■ **AIM OF THE EXERCISE**
Whatever lies between the line with "This screenshot has width=1366, height=768." and the end of the data, both included, must be copied exactly and without pictures.

■ **SOURCE MATERIAL**
* * *

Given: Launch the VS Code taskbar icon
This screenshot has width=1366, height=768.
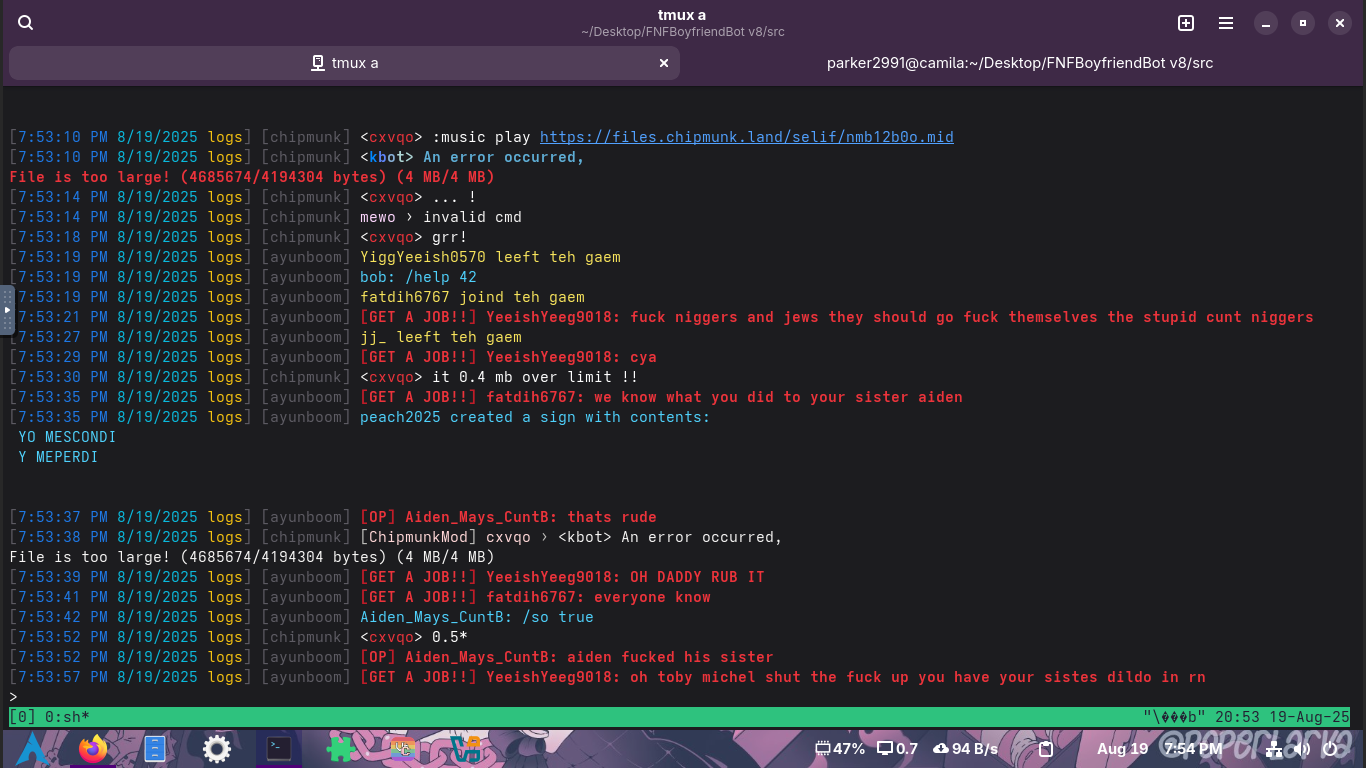Looking at the screenshot, I should point(464,749).
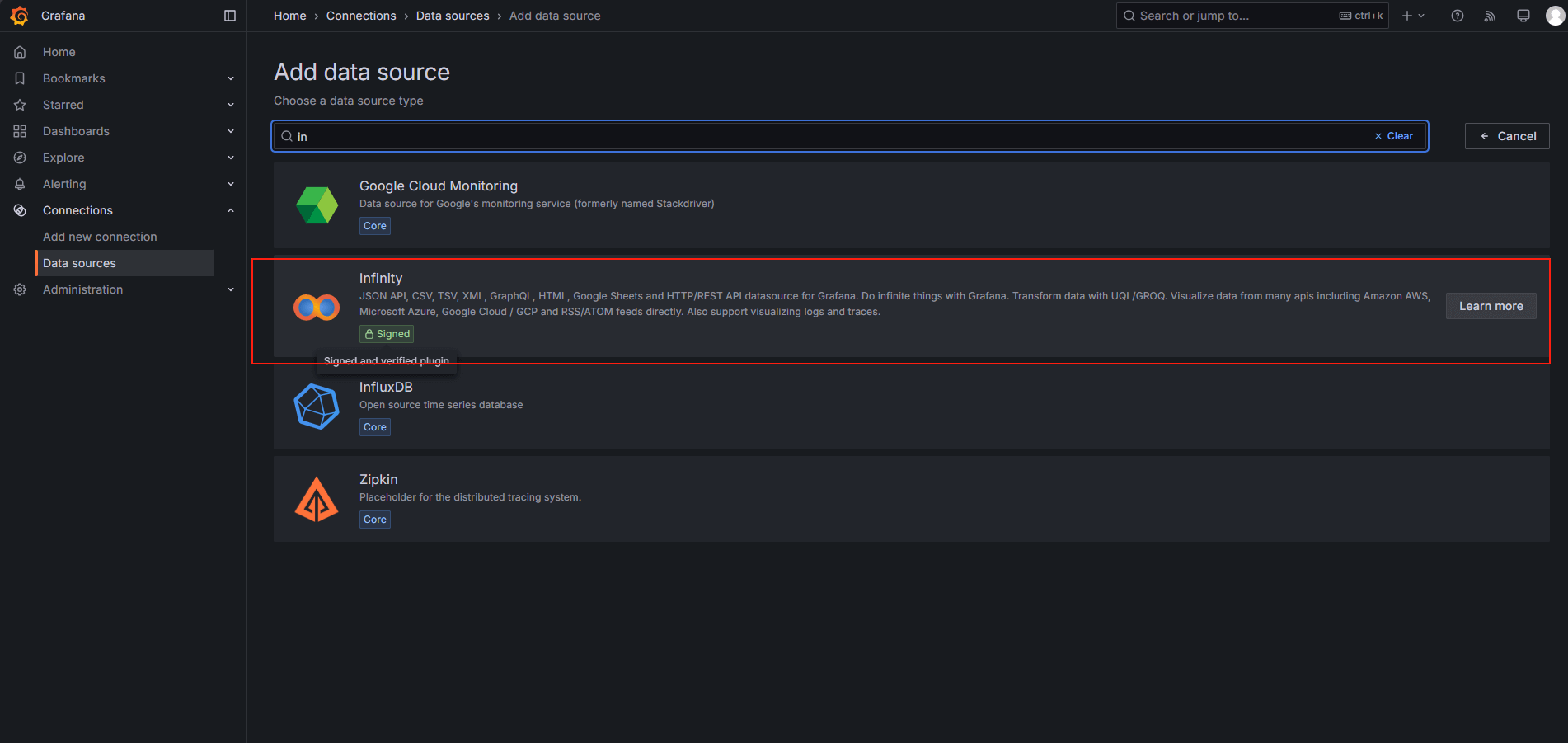This screenshot has height=743, width=1568.
Task: Click the Google Cloud Monitoring icon
Action: pyautogui.click(x=317, y=205)
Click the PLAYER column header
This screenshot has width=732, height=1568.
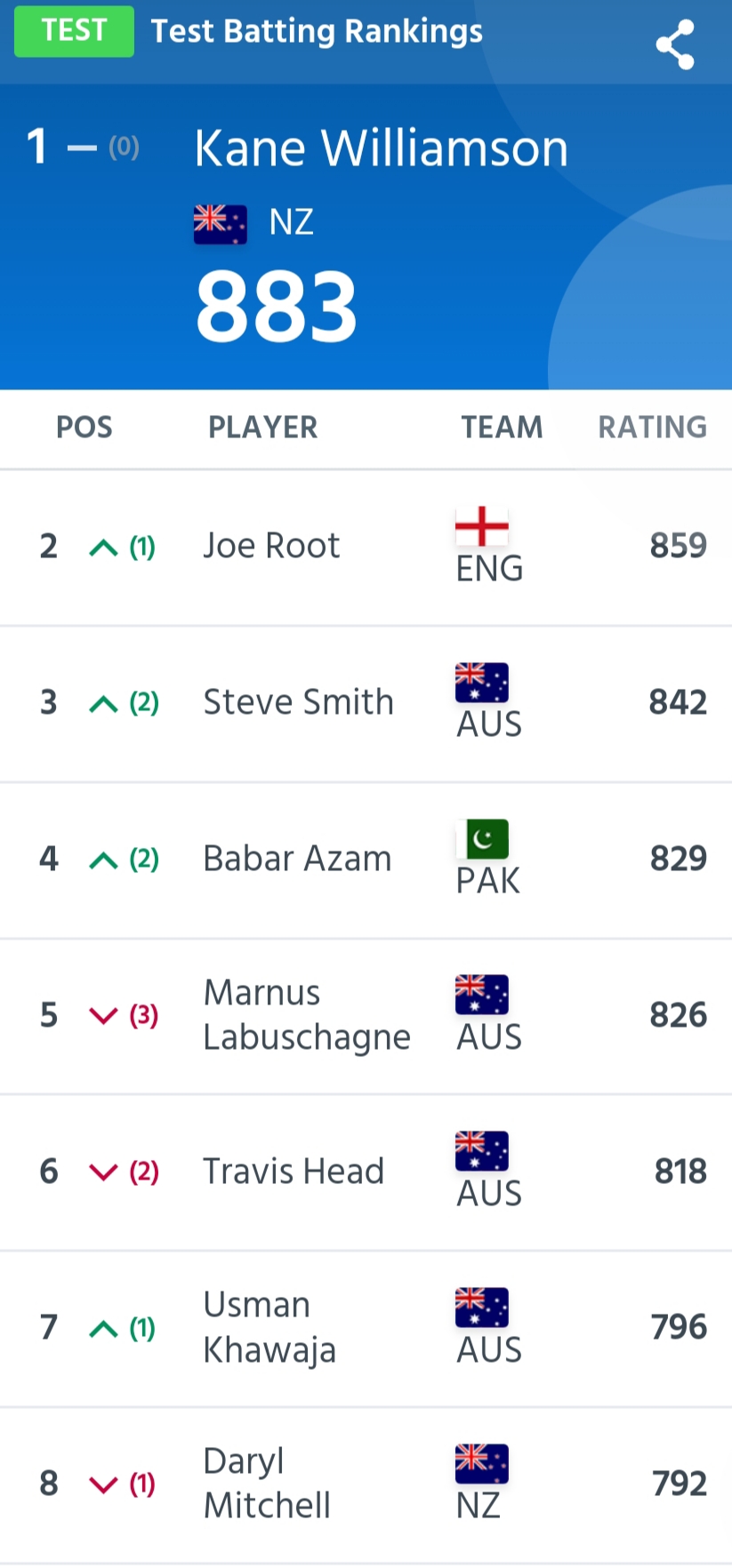[x=262, y=428]
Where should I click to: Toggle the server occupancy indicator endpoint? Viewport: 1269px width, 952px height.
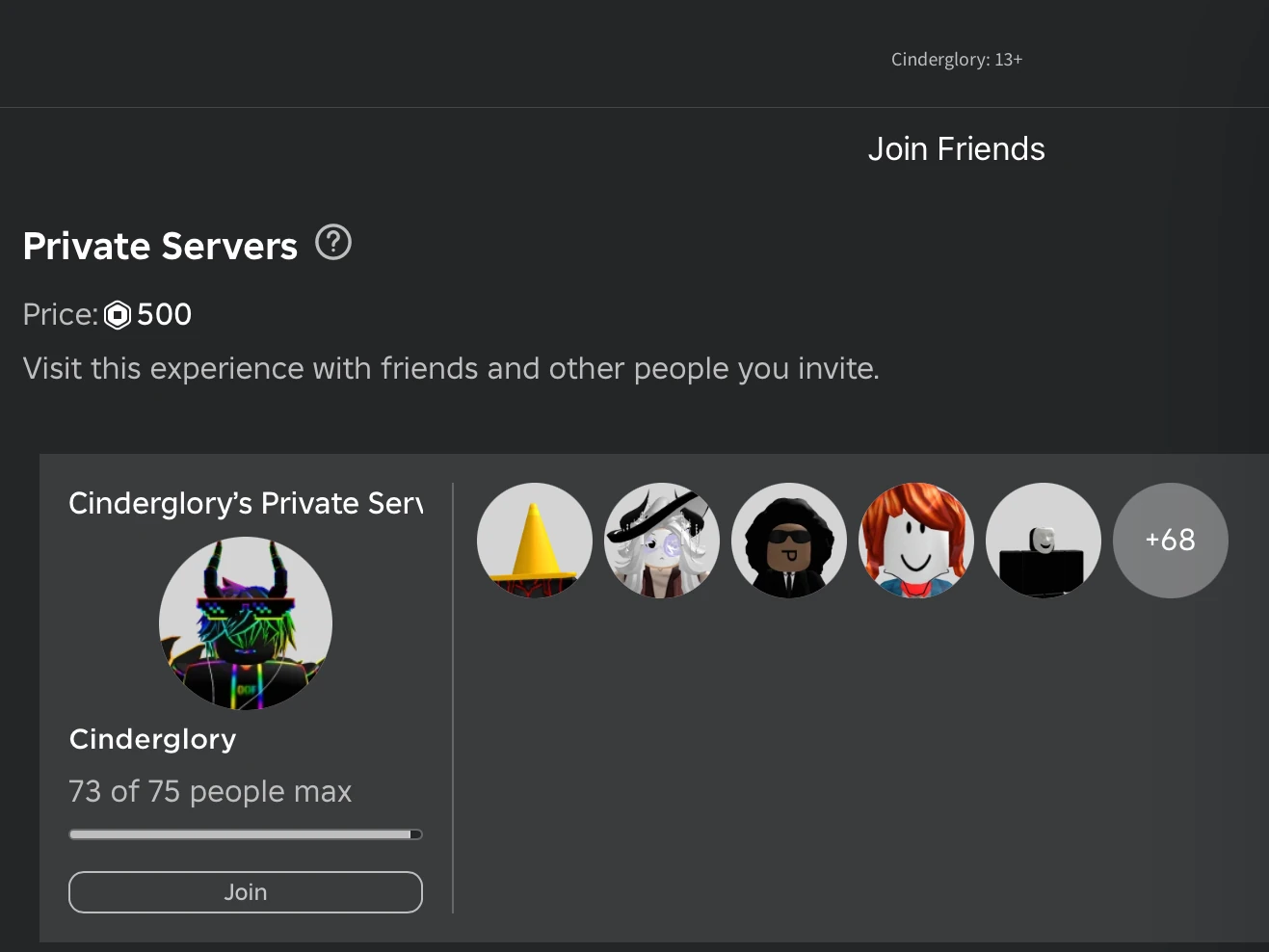point(415,834)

* * *

■ **OUTPUT FOR THIS TASK**
This screenshot has width=1366, height=768.
Looking at the screenshot, I should point(464,749).
This screenshot has height=743, width=1568.
Task: Click the Google Cloud Monitoring icon
Action: pyautogui.click(x=317, y=205)
Click the PLAYER column header
This screenshot has width=732, height=1568.
[x=262, y=428]
Where should I click to: Toggle the server occupancy indicator endpoint? Viewport: 1269px width, 952px height.
point(415,834)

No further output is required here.